Film Review: The 6th Day (2000)


Career of Arnold Schwarzenegger in 1990s had hits and misses, with latter becoming more common as the decade was drawing to a close. New decade didn’t look more promising at the beginning. That impression was drawn based on commercial and critical failure of The 6th Day, 2000 science fiction action film directed by Roger Spotiswoode.

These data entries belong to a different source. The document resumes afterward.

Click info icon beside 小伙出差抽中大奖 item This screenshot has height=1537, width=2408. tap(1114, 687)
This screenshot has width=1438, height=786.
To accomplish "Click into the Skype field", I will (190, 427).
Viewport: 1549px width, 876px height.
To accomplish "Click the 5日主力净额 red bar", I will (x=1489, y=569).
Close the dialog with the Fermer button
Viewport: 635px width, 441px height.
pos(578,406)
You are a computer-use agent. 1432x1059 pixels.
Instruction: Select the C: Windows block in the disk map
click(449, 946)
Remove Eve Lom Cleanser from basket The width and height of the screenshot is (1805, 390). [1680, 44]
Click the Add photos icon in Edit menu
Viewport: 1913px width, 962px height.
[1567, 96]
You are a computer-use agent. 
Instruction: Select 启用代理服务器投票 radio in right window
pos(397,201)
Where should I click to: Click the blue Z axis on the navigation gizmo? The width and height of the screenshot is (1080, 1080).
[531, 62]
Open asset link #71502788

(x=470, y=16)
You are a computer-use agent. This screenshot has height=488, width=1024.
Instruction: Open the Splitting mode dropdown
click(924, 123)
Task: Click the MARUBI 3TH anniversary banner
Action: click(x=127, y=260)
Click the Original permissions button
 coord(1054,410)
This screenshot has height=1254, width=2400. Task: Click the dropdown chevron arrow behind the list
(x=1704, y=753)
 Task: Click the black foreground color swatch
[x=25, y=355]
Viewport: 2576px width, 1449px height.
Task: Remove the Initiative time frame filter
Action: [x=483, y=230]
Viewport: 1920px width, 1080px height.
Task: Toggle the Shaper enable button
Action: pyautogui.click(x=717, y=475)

The plot of the film is set in near future, when the cloning technology is so advanced that the owners can recreate dead house pet in matter of hours. Human cloning is, however, strictly forbidden. This is of little concern to the protagonist, family man and helicopter pilot Adam Gibson (played by Schwarzenegger) who is tasked to bring Michael Drucker (played by Tony Goldwyn), wealthy and influential owner of cloning corporation, to a mountain ski resort. Although the flight went in a routine way, Gibson suddenly realise that there is another version of himself in the world – person named Adam Gibson that drives his car, uses his credit card and makes love to his wife Natalie (played by Wendy Crewson). But, before he is to face his double, Gibson has to run from the vicious assassins led by Robert Marshall (played by Michael Rooker). Gibson’s main problem is that he is a cloned, and therefore, represents proof that someone broke the laws against human cloning. Since police doesn’t believe his tale, he has rely only on his muscles and best friend Hank Morgan (played by Michael Rappaport).

Many critics dismissed The 6th Day as the watered down and uninspired copy of Schwarzenegger’s previous science fiction hit Total Recall. Certain similarities are hard to miss - in both films Schwarzenegger plays ordinary man who, due to malfunctioning future technology, has to fight not only for his life but also to deal with identity crisis. Inevitable comparisons between two films were inevitably at the expense of The 6th Day. Roger Spottiswoode clearly lacks talent, passion and vision of Paul Verhoeven, although his directing is adequate. His work, however, can’t hide the lack of more explicit violence, sex, nudity and black humour that characterised Schwarzengger’s films in 1980s. Spottiswoode, however, leaves enough space in pauses between action scenes to allow audience to thinks some important philosophical and ethical issues related to human cloning, mainly after characters played by Rappaport, Goldwyn or Robert Duvall (in the role of scientist Dr. Weir) give various answer on the dilemma whether cloning is Frankenstein-like technology that could destroy humanity or a small price to pay for peoples’ happier, healthier and longer lives. Script (which was allegedly doctored by renowned screenwriter John Sayles) takes the anti-cloning stance, but it isn’t consistent with it, allowing protagonist to use cloning for his benefit. The 6th Day, despite its flaws, provides more than enough entertainment for the audience and can be recommended even to those who aren’t big fans of Schwarzenegger.